Democracy Now! correspondent Jeremy Scahill heads to the streets of Denver to report on day one of protests outside of the Democratic National Convention. He speaks to antiwar activist Cindy Sheehan, Green Party presidential candidate Cynthia McKinney, Vietnam veteran Ron Kovic, M1 of Dead Prez, Leslie Cagan of United for Peace and Justice and others.
AMY GOODMAN: This is Democracy Now!, democracynow.org. Breaking with Convention, War, Peace and the Presidency. We’re broadcasting this week from Denver. We’ll be traveling from the streets to the suites to the convention floor. And while much of the attention will be focused on what’s happening inside the convention, we begin our coverage outside the heavily fortified gates of the Pepsi Center. Democracy Now! correspondent Jeremy Scahill filed this report.
JEREMY SCAHILL: The city of Denver has been converted to a massive monument celebrating Barack Obama. This weekend, some 4,000 delegates to the Democratic National Convention began flooding the city for the much-anticipated coronation of the man chosen by the Democrats to face John McCain in November. Some 15,000 journalists are here, as well.

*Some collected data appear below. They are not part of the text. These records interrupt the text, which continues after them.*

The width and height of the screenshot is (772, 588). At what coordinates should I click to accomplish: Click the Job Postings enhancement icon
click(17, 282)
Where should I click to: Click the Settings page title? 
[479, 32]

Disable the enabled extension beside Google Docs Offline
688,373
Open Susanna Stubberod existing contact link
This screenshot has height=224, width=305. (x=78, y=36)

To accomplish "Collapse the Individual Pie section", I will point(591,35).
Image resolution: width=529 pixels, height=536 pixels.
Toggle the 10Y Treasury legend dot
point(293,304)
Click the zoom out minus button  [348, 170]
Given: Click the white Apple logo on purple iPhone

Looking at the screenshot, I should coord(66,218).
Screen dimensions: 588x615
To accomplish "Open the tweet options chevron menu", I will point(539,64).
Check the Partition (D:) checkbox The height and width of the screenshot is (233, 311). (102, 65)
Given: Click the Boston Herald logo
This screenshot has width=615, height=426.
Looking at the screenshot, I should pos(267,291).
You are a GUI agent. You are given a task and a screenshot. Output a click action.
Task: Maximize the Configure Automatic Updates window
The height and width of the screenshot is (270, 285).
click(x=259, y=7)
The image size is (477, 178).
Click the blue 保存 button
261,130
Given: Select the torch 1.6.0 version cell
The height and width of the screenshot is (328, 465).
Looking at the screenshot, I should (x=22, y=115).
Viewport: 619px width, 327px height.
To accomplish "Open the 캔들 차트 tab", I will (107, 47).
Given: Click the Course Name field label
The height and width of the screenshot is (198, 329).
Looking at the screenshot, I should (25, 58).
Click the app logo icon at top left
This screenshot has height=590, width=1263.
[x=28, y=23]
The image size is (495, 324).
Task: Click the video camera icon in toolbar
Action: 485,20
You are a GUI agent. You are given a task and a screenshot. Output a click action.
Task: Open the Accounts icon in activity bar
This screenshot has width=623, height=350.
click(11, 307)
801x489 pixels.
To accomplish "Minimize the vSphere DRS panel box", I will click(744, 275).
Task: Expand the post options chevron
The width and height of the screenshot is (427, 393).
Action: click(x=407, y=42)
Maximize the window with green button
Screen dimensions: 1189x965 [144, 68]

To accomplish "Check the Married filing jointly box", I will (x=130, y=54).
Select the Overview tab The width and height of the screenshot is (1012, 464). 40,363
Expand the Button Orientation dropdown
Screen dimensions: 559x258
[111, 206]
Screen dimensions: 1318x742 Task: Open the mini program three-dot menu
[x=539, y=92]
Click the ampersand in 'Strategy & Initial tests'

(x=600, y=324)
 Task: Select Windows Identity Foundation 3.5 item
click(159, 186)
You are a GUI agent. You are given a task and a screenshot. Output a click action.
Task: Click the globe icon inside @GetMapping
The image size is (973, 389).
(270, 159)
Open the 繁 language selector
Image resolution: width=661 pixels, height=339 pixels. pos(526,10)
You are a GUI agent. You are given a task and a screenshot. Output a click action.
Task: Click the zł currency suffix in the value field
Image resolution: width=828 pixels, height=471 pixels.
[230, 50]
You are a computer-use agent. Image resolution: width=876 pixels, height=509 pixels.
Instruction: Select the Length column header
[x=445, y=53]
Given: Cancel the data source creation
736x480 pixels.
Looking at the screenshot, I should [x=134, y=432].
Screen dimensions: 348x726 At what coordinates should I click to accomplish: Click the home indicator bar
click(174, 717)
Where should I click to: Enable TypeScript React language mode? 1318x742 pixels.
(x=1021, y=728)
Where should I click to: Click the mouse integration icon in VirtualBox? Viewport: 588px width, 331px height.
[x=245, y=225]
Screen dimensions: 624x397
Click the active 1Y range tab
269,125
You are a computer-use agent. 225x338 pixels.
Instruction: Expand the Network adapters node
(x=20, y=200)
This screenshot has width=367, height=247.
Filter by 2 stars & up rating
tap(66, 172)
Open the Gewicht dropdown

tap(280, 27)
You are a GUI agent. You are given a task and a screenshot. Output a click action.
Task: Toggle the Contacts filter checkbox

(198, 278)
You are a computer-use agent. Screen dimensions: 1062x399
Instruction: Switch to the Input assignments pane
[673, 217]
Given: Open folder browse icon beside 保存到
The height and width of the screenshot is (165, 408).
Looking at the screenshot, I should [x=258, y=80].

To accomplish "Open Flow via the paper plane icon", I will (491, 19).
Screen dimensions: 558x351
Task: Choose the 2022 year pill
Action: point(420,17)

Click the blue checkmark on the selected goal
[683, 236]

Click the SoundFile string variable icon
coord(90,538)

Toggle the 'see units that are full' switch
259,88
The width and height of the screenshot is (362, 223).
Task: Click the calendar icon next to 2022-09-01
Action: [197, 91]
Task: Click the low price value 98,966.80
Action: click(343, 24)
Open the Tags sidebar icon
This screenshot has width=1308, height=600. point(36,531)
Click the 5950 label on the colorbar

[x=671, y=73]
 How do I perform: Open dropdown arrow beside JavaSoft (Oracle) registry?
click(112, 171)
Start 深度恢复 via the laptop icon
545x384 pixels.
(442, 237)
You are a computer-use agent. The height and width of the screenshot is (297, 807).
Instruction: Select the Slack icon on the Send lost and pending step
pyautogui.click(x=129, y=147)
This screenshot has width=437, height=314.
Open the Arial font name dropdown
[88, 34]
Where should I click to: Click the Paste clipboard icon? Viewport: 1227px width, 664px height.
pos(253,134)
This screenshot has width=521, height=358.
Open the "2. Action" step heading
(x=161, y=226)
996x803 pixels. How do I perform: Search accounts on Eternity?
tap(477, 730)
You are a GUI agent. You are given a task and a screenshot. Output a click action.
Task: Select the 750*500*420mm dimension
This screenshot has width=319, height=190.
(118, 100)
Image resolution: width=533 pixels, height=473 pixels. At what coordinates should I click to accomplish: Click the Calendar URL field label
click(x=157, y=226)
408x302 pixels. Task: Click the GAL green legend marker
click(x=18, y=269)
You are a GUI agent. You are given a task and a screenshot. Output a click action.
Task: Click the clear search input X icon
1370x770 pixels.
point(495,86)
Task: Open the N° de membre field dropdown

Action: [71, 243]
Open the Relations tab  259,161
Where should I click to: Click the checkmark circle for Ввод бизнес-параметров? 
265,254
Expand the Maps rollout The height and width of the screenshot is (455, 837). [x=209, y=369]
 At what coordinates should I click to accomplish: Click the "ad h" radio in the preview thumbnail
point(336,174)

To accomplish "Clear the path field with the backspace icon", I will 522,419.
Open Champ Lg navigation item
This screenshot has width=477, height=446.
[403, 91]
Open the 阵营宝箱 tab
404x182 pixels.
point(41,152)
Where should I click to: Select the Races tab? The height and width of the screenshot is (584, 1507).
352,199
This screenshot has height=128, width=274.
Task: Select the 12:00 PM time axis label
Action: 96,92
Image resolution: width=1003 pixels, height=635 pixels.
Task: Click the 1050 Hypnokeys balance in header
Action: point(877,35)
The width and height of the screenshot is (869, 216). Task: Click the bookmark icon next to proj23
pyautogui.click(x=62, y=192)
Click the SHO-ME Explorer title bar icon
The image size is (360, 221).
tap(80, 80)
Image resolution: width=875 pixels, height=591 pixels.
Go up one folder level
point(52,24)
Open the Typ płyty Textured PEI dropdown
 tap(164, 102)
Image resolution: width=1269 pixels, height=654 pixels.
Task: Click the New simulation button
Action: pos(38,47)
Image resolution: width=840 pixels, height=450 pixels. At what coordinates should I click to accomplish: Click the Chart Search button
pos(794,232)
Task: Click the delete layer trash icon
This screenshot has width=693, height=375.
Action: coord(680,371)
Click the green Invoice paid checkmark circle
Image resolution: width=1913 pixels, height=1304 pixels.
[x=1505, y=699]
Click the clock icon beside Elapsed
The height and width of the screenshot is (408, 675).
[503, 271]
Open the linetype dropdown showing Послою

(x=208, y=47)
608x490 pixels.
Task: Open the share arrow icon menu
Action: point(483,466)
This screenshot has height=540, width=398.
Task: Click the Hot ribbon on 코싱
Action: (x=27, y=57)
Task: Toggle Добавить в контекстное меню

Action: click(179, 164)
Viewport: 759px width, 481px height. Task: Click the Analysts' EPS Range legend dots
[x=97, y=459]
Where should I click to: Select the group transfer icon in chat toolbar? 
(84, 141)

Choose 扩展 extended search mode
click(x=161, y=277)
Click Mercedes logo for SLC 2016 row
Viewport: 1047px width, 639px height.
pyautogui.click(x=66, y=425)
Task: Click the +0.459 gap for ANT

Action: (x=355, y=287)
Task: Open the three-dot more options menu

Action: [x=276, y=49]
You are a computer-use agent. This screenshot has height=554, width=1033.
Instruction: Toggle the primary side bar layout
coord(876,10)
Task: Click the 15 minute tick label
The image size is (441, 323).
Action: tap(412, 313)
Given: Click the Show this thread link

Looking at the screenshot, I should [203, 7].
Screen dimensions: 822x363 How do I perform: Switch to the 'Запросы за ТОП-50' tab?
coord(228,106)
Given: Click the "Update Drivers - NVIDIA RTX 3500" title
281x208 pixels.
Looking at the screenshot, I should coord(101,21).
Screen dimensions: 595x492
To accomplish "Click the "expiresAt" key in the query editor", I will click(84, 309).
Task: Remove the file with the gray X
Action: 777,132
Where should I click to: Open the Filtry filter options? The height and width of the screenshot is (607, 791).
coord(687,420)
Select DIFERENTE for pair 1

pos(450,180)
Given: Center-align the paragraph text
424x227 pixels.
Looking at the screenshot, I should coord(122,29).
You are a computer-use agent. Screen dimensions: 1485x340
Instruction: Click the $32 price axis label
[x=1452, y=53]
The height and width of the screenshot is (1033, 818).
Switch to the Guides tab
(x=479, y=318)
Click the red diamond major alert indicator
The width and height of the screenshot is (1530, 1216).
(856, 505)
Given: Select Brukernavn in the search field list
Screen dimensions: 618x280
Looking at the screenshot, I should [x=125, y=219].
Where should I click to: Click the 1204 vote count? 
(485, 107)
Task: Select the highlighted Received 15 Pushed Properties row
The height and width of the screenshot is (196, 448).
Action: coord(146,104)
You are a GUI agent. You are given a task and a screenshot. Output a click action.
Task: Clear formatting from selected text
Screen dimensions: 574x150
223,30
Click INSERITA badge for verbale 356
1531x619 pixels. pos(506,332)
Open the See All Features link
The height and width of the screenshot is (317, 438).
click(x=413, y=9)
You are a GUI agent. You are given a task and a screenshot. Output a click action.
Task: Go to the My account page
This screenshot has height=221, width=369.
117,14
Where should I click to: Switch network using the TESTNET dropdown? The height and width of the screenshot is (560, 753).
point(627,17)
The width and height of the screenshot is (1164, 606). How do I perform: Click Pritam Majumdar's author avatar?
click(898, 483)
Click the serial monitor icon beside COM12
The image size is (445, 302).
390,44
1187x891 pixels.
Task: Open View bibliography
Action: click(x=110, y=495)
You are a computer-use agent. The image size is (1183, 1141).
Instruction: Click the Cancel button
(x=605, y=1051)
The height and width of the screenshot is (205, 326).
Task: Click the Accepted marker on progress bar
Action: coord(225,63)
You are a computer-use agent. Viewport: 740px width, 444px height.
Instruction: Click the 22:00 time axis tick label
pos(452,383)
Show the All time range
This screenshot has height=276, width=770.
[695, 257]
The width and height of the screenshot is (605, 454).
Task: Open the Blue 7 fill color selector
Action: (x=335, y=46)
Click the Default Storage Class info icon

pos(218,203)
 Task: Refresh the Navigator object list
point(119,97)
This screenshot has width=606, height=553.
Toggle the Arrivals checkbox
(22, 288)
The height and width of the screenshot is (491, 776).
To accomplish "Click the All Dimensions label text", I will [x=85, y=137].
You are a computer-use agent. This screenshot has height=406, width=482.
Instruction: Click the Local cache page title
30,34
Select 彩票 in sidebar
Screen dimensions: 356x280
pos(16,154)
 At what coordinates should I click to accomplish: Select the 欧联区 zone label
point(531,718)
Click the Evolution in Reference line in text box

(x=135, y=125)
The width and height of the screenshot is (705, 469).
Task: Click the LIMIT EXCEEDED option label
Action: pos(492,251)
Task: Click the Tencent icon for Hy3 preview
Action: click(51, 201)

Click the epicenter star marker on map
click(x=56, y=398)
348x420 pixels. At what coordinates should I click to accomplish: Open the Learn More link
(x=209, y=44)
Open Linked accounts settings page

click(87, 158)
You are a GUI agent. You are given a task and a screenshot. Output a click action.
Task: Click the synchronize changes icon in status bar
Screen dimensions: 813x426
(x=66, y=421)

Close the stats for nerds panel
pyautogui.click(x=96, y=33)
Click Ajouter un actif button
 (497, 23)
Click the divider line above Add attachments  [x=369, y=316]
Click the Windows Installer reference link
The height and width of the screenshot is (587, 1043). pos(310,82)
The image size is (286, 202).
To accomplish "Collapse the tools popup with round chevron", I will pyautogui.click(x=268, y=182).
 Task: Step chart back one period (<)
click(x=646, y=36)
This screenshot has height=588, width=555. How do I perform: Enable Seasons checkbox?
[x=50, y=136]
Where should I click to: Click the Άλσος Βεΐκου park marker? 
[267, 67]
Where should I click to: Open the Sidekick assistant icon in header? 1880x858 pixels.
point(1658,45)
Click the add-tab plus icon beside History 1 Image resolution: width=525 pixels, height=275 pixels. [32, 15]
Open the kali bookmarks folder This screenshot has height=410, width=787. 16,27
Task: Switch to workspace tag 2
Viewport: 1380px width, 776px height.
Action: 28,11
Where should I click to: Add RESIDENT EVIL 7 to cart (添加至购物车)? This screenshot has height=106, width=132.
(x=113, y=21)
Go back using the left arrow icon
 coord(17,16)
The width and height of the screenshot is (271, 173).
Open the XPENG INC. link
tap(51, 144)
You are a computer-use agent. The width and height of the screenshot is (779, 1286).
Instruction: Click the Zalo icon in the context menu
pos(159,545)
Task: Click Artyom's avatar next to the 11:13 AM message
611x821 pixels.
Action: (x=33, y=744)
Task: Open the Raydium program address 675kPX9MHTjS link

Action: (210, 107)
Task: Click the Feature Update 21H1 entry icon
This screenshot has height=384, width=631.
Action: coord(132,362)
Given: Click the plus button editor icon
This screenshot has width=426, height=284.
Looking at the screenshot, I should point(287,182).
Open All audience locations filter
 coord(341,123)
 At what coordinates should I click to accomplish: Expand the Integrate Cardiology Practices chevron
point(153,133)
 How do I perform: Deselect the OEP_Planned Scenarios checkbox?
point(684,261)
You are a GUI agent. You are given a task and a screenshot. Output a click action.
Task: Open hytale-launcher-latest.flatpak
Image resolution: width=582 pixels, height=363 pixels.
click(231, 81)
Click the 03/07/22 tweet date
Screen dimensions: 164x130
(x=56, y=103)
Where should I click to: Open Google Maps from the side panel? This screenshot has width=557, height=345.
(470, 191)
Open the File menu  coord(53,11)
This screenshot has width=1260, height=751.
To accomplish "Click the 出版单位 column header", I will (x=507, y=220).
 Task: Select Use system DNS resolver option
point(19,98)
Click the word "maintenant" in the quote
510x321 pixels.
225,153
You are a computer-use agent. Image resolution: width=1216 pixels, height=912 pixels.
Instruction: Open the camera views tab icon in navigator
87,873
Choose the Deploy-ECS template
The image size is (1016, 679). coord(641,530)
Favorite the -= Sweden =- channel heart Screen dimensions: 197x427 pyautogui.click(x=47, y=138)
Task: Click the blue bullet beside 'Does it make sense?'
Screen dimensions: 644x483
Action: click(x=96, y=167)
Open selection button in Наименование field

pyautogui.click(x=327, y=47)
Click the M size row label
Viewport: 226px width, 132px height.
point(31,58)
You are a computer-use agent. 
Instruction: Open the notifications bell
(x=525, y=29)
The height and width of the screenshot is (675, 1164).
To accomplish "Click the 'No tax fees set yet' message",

The convention could be described as one big political NASCAR race, with corporate logos splashed on practically everything related to the big show. The total cost of the convention could well top $100 million. It is on track to be the most expensive political convention in US history.
Some $50 million has been allocated by the federal government to the city for security, and Denver is now home to a massive twenty-four-hour fusion center, where law enforcement agencies, from the US Secret Service and the FBI to the state and local police, monitor events inside the convention and on the streets.
And it is in the streets of Denver where the uninvited guests will find themselves this week. While the big party is underway in the Pepsi Center, the site of the DNC, the party crashers will be outside the fortified sports arena.
While convention delegates checked into their hotel rooms across the city, unpacked their free corporate-sponsored goodie bags and plotted out which parties to attend, a few thousand demonstrators marched and held rallies downtown. Crowds were smaller than past convention protests, but the dedicated demonstrators gathered in the streets to protest the continued funding of the Iraq war, threats to escalate the war in Afghanistan, and railed against the substantial corporate influence in politics.
Among the crowd, there were many national figures in the streets, like Cindy Sheehan, whose son Casey was killed in Iraq in 2004. She denounced the multimillion-dollar convention extravaganza.